What you need to do: Write out all entries word for word.

Dataset excerpts
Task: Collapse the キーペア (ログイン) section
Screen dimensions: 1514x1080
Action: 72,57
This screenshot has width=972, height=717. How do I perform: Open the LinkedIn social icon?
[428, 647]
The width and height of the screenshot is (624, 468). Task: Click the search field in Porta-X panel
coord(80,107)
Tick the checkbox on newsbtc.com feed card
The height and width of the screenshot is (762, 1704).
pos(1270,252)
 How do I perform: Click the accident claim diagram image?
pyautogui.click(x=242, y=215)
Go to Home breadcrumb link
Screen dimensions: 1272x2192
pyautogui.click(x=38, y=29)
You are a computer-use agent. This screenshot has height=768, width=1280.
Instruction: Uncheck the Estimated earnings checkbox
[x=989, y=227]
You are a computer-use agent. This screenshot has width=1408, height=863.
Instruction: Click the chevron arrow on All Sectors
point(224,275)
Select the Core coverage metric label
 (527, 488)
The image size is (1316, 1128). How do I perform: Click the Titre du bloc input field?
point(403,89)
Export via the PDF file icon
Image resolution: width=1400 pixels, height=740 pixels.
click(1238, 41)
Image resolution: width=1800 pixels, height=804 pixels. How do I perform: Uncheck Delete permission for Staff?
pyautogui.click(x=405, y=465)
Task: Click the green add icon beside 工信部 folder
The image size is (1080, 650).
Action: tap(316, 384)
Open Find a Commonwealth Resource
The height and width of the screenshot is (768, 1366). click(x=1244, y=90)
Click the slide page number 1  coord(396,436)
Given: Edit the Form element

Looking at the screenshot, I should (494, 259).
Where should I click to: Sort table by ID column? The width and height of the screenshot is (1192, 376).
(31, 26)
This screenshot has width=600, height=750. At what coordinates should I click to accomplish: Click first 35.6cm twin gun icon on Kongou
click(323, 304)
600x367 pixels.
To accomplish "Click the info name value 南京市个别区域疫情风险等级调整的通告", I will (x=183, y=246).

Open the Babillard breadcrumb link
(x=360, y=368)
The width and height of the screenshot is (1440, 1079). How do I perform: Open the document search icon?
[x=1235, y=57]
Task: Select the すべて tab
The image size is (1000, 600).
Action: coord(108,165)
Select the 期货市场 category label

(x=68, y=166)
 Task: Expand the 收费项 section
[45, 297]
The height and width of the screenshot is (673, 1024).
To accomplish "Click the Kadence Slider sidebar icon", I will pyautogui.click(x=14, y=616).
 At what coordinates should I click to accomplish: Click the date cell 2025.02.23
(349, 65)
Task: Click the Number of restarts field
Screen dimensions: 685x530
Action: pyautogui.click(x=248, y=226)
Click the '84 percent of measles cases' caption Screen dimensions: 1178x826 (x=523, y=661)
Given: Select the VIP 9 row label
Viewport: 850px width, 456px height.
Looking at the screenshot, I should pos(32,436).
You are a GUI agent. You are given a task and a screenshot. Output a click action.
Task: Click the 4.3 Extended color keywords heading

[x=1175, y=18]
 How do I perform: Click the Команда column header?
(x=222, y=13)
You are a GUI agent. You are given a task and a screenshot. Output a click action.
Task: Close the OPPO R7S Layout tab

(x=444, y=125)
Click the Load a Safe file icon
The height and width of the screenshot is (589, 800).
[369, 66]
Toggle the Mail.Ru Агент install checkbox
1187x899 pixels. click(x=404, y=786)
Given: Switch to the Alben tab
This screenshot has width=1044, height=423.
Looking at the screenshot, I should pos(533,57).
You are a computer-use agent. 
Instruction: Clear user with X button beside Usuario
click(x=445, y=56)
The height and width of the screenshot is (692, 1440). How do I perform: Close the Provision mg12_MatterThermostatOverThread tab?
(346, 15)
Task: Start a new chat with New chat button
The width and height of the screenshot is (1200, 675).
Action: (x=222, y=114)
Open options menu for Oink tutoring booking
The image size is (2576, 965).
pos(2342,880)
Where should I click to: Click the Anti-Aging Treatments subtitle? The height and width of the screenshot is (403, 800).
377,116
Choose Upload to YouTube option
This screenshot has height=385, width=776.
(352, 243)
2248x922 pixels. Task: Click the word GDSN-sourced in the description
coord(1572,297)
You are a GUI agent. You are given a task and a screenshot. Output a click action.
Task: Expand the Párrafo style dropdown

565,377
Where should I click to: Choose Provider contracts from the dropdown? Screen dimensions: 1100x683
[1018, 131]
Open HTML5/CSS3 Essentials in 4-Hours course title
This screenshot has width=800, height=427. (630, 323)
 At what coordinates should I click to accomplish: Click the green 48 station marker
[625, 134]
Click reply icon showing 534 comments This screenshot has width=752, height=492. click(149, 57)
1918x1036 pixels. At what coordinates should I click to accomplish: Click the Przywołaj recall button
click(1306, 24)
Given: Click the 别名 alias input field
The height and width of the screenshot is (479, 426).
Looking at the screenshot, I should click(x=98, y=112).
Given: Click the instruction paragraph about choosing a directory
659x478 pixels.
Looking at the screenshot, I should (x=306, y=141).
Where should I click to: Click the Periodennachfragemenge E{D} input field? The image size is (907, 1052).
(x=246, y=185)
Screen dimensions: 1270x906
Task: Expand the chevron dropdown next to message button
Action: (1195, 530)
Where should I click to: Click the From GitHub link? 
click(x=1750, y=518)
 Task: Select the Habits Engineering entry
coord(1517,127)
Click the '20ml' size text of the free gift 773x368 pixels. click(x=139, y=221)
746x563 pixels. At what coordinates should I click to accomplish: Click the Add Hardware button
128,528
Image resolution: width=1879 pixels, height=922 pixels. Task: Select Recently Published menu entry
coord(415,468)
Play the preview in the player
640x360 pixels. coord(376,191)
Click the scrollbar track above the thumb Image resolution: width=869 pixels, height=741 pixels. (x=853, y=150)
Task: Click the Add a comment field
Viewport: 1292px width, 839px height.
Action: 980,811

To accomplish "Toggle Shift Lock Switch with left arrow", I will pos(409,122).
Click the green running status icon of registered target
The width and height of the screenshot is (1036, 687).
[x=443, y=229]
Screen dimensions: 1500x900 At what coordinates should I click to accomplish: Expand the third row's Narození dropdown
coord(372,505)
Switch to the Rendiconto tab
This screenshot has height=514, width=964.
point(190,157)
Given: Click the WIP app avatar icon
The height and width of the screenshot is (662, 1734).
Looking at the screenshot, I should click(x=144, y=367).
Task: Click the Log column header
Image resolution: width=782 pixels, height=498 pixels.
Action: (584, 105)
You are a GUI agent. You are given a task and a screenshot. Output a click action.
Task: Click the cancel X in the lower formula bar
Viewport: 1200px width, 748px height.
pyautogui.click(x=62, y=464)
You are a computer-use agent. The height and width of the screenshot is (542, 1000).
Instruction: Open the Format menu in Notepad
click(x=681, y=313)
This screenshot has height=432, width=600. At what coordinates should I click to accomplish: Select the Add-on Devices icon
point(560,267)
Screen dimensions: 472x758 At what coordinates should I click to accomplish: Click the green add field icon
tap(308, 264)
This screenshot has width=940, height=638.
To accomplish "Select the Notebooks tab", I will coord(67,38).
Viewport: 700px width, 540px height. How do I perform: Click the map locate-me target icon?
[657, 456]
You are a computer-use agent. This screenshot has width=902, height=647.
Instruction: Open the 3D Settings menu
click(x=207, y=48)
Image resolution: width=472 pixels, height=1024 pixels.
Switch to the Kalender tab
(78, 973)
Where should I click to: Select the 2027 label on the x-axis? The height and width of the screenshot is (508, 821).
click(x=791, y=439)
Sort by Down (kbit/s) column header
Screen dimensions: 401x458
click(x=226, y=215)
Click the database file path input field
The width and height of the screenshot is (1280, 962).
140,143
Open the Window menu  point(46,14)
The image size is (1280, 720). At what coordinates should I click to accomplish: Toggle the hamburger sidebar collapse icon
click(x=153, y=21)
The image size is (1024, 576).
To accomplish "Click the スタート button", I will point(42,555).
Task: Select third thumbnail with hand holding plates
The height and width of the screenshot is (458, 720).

Result below:
Task: Collapse the キーペア (ログイン) section
Screen dimensions: 1514x1080
Action: 72,57
This screenshot has width=972, height=717. How do I perform: Open the LinkedIn social icon?
[428, 647]
The width and height of the screenshot is (624, 468). Task: Click the search field in Porta-X panel
coord(80,107)
Tick the checkbox on newsbtc.com feed card
The height and width of the screenshot is (762, 1704).
pos(1270,252)
 How do I perform: Click the accident claim diagram image?
pyautogui.click(x=242, y=215)
Go to Home breadcrumb link
Screen dimensions: 1272x2192
pyautogui.click(x=38, y=29)
You are a computer-use agent. This screenshot has height=768, width=1280.
Instruction: Uncheck the Estimated earnings checkbox
[x=989, y=227]
You are a computer-use agent. This screenshot has width=1408, height=863.
Instruction: Click the chevron arrow on All Sectors
point(224,275)
Select the Core coverage metric label
 (527, 488)
The image size is (1316, 1128). How do I perform: Click the Titre du bloc input field?
point(403,89)
Export via the PDF file icon
Image resolution: width=1400 pixels, height=740 pixels.
click(1238, 41)
Image resolution: width=1800 pixels, height=804 pixels. How do I perform: Uncheck Delete permission for Staff?
pyautogui.click(x=405, y=465)
Task: Click the green add icon beside 工信部 folder
The image size is (1080, 650).
Action: tap(316, 384)
Open Find a Commonwealth Resource
The height and width of the screenshot is (768, 1366). click(x=1244, y=90)
Click the slide page number 1  coord(396,436)
Given: Edit the Form element

Looking at the screenshot, I should (494, 259).
Where should I click to: Sort table by ID column? The width and height of the screenshot is (1192, 376).
(31, 26)
This screenshot has width=600, height=750. At what coordinates should I click to accomplish: Click first 35.6cm twin gun icon on Kongou
click(323, 304)
600x367 pixels.
To accomplish "Click the info name value 南京市个别区域疫情风险等级调整的通告", I will (x=183, y=246).

Open the Babillard breadcrumb link
(x=360, y=368)
The width and height of the screenshot is (1440, 1079). How do I perform: Open the document search icon?
[x=1235, y=57]
Task: Select the すべて tab
The image size is (1000, 600).
Action: coord(108,165)
Select the 期货市场 category label

(x=68, y=166)
 Task: Expand the 收费项 section
[45, 297]
The height and width of the screenshot is (673, 1024).
To accomplish "Click the Kadence Slider sidebar icon", I will pyautogui.click(x=14, y=616).
 At what coordinates should I click to accomplish: Click the date cell 2025.02.23
(349, 65)
Task: Click the Number of restarts field
Screen dimensions: 685x530
Action: pyautogui.click(x=248, y=226)
Click the '84 percent of measles cases' caption Screen dimensions: 1178x826 (x=523, y=661)
Given: Select the VIP 9 row label
Viewport: 850px width, 456px height.
Looking at the screenshot, I should pos(32,436).
You are a GUI agent. You are given a task and a screenshot. Output a click action.
Task: Click the 4.3 Extended color keywords heading

[x=1175, y=18]
 How do I perform: Click the Команда column header?
(x=222, y=13)
You are a GUI agent. You are given a task and a screenshot. Output a click action.
Task: Close the OPPO R7S Layout tab

(x=444, y=125)
Click the Load a Safe file icon
The height and width of the screenshot is (589, 800).
[369, 66]
Toggle the Mail.Ru Агент install checkbox
1187x899 pixels. click(x=404, y=786)
Given: Switch to the Alben tab
This screenshot has width=1044, height=423.
Looking at the screenshot, I should pos(533,57).
You are a computer-use agent. 
Instruction: Clear user with X button beside Usuario
click(x=445, y=56)
The height and width of the screenshot is (692, 1440). How do I perform: Close the Provision mg12_MatterThermostatOverThread tab?
(346, 15)
Task: Start a new chat with New chat button
The width and height of the screenshot is (1200, 675).
Action: (x=222, y=114)
Open options menu for Oink tutoring booking
The image size is (2576, 965).
pos(2342,880)
Where should I click to: Click the Anti-Aging Treatments subtitle? The height and width of the screenshot is (403, 800).
377,116
Choose Upload to YouTube option
This screenshot has height=385, width=776.
(352, 243)
2248x922 pixels. Task: Click the word GDSN-sourced in the description
coord(1572,297)
You are a GUI agent. You are given a task and a screenshot. Output a click action.
Task: Expand the Párrafo style dropdown

565,377
Where should I click to: Choose Provider contracts from the dropdown? Screen dimensions: 1100x683
[1018, 131]
Open HTML5/CSS3 Essentials in 4-Hours course title
This screenshot has width=800, height=427. (630, 323)
 At what coordinates should I click to accomplish: Click the green 48 station marker
[625, 134]
Click reply icon showing 534 comments This screenshot has width=752, height=492. click(149, 57)
1918x1036 pixels. At what coordinates should I click to accomplish: Click the Przywołaj recall button
click(1306, 24)
Given: Click the 别名 alias input field
The height and width of the screenshot is (479, 426).
Looking at the screenshot, I should click(x=98, y=112).
Given: Click the instruction paragraph about choosing a directory
659x478 pixels.
Looking at the screenshot, I should (x=306, y=141).
Where should I click to: Click the Periodennachfragemenge E{D} input field? The image size is (907, 1052).
(x=246, y=185)
Screen dimensions: 1270x906
Task: Expand the chevron dropdown next to message button
Action: (1195, 530)
Where should I click to: Click the From GitHub link? 
click(x=1750, y=518)
 Task: Select the Habits Engineering entry
coord(1517,127)
Click the '20ml' size text of the free gift 773x368 pixels. click(x=139, y=221)
746x563 pixels. At what coordinates should I click to accomplish: Click the Add Hardware button
128,528
Image resolution: width=1879 pixels, height=922 pixels. Task: Select Recently Published menu entry
coord(415,468)
Play the preview in the player
640x360 pixels. coord(376,191)
Click the scrollbar track above the thumb Image resolution: width=869 pixels, height=741 pixels. (x=853, y=150)
Task: Click the Add a comment field
Viewport: 1292px width, 839px height.
Action: 980,811

To accomplish "Toggle Shift Lock Switch with left arrow", I will pos(409,122).
Click the green running status icon of registered target
The width and height of the screenshot is (1036, 687).
[x=443, y=229]
Screen dimensions: 1500x900 At what coordinates should I click to accomplish: Expand the third row's Narození dropdown
coord(372,505)
Switch to the Rendiconto tab
This screenshot has height=514, width=964.
point(190,157)
Given: Click the WIP app avatar icon
The height and width of the screenshot is (662, 1734).
Looking at the screenshot, I should click(x=144, y=367).
Task: Click the Log column header
Image resolution: width=782 pixels, height=498 pixels.
Action: (584, 105)
You are a GUI agent. You are given a task and a screenshot. Output a click action.
Task: Click the cancel X in the lower formula bar
Viewport: 1200px width, 748px height.
pyautogui.click(x=62, y=464)
You are a computer-use agent. The height and width of the screenshot is (542, 1000).
Instruction: Open the Format menu in Notepad
click(x=681, y=313)
This screenshot has height=432, width=600. At what coordinates should I click to accomplish: Select the Add-on Devices icon
point(560,267)
Screen dimensions: 472x758 At what coordinates should I click to accomplish: Click the green add field icon
tap(308, 264)
This screenshot has width=940, height=638.
To accomplish "Select the Notebooks tab", I will coord(67,38).
Viewport: 700px width, 540px height. How do I perform: Click the map locate-me target icon?
[657, 456]
You are a computer-use agent. This screenshot has width=902, height=647.
Instruction: Open the 3D Settings menu
click(x=207, y=48)
Image resolution: width=472 pixels, height=1024 pixels.
Switch to the Kalender tab
(78, 973)
Where should I click to: Select the 2027 label on the x-axis? The height and width of the screenshot is (508, 821).
click(x=791, y=439)
Sort by Down (kbit/s) column header
Screen dimensions: 401x458
click(x=226, y=215)
Click the database file path input field
The width and height of the screenshot is (1280, 962).
140,143
Open the Window menu  point(46,14)
The image size is (1280, 720). At what coordinates should I click to accomplish: Toggle the hamburger sidebar collapse icon
click(x=153, y=21)
The image size is (1024, 576).
To accomplish "Click the スタート button", I will point(42,555).
Task: Select third thumbnail with hand holding plates
The height and width of the screenshot is (458, 720).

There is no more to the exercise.